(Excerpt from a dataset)
::::::::

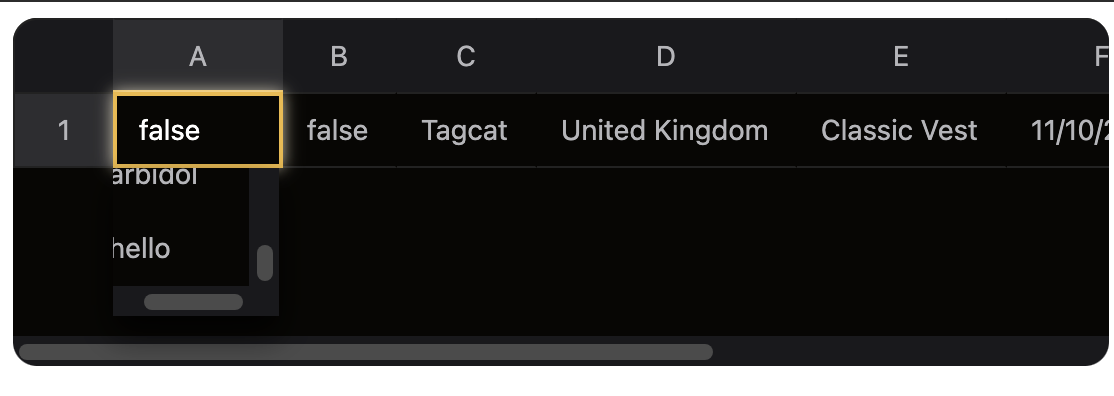Select the 'Tagcat' cell in column C

coord(465,130)
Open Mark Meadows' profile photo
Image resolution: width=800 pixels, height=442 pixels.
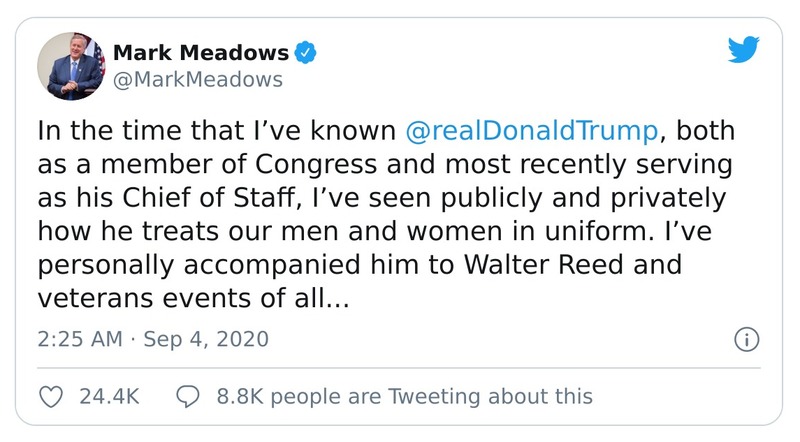point(72,65)
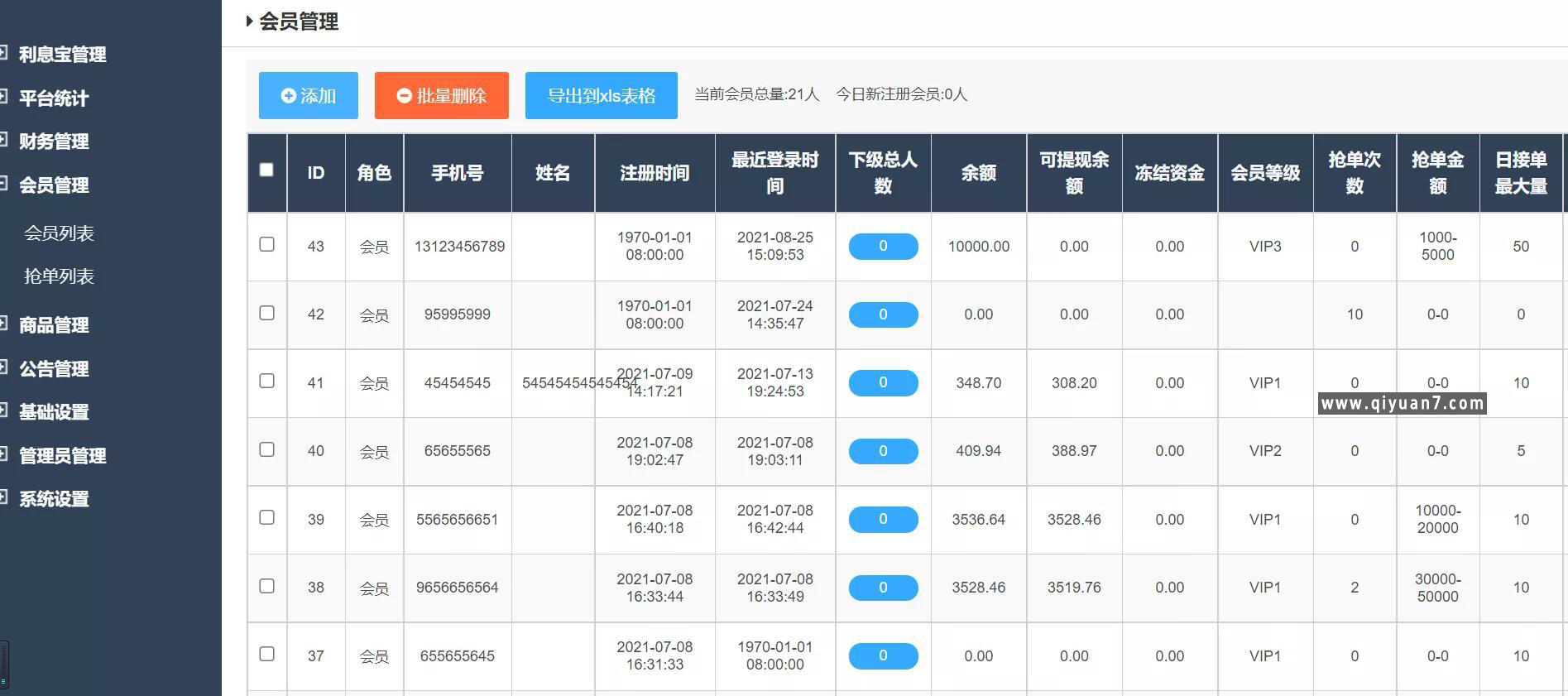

::::::::

What you are asked to do: Tally the lines of the data above that contain the string "resolution", treating uppercase and lowercase as distinct. State only the resulting number.

Response: 1